:: Цитируемый текст

Судьба медиа-тела

(по материалу фильма «Рестлер», 2008 г, реж. Даррен Ароновски)

В соавторстве с Александром Шайкиным.

 

Вооружившись статьей Веры Зверевой «Реслинг как зрелище»[1] мы решили подробнее изучить реслинг как явление и даже посмотрели с этой целью фильм «Рестлер»[2]. Фильм оказался интереснее, чем мы ожидали, так как помимо устройства самого реслинг-шоу демонстрирует сумеречную зону существования «медийного» тела после «медийной» смерти, но до смерти физического носителя.

Что за кадавр такой – «медийное тело»? В данной статье это словосочетание будет обозначать специализированное тело человека, посвятившего себя созданию определенной медиа-продукции и видоизменившего свое тело согласно правилам и нормам этой продукции. То есть речь идет о таком специфическом теле, где медийное является не столько ролью, сколько сущностной характеристикой. Например, селебритис, делающие необратимые пластические операции, чтобы быть в модном тренде, или, в рамках нашей статьи, рестлеры, с их особой физической подготовкой.

Известно, что тело в среде современных медиа-продуктов существует по устоявшимся уже законам, большинство из которых работает на создание визуальных эффектов. Отчетливый вектор гипертелесности проявляется в нереально прекрасных лицах глянцевых журналов, в сверхфактурных киногероях, пропущенных сквозь 3D-фильтры, в пышных формах RPG-персонажей. Под воздействием негласного императива происходит подгонка тел «в реале» под стандарты, транслируемые через средства масс-медиа – ухищрения пластической хирургии и вездесущие фитнес-площадки позволяют обывателям «творить» свое тело, обрамляя его набором спецэффектов и встраивая его, таким образом, в потоки смысловых кодов, то есть делая тело считываемым, а его функцию очевидной. Существование специализированных тел –  в сфере спорта, бодибилдинга, рестлинга – раскрыто в деталях в книге Веры Зверевой «Настоящая жизнь в телевизоре», к ней и отсылаем за исчерпывающими подробностями формирования и существования таких тел.

::::

_Рабочие задания_
• a. Дословно воспроизведите часть текста о медийном теле: начните с места, где стоят слова «Судьба медиа-тела», и остановитесь после слов «смерти физического носителя.».
• b. Ответьте на вопросы по тексту о медийном теле:
(i) Кто режиссер фильма «Рестлер»?
(ii) Как называется статья Веры Зверевой, с которой авторы начали изучать реслинг?
(iii) В какой книге в деталях раскрыто существование специализированных тел?

:: Исходные данные

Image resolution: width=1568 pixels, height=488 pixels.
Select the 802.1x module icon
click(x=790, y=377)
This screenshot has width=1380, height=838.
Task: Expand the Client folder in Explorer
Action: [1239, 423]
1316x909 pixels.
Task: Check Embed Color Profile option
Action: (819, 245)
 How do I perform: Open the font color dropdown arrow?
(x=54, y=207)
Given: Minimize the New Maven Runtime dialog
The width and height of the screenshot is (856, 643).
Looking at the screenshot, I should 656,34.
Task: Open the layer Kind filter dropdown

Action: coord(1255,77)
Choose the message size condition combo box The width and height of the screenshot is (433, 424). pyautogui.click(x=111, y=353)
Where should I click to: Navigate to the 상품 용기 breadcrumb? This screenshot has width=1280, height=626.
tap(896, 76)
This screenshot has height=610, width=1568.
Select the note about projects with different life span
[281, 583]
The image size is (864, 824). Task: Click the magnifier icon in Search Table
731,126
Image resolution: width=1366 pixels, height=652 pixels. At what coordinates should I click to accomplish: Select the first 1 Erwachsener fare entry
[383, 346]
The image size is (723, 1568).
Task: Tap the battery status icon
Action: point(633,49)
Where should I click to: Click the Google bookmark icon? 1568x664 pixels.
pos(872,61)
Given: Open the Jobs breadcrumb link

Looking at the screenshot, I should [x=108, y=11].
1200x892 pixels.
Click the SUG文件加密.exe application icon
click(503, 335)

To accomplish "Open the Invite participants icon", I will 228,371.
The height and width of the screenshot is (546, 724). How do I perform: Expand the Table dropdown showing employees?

::::

_Ответы по заданиям_
• a.
Судьба медиа-тела

(по материалу фильма «Рестлер», 2008 г, реж. Даррен Ароновски)

В соавторстве с Александром Шайкиным.

 

Вооружившись статьей Веры Зверевой «Реслинг как зрелище»[1] мы решили подробнее изучить реслинг как явление и даже посмотрели с этой целью фильм «Рестлер»[2]. Фильм оказался интереснее, чем мы ожидали, так как помимо устройства самого реслинг-шоу демонстрирует сумеречную зону существования «медийного» тела после «медийной» смерти, но до смерти физического носителя.

• b.
(i) Даррен Ароновски.
(ii) «Реслинг как зрелище».
(iii) В книге Веры Зверевой «Настоящая жизнь в телевизоре».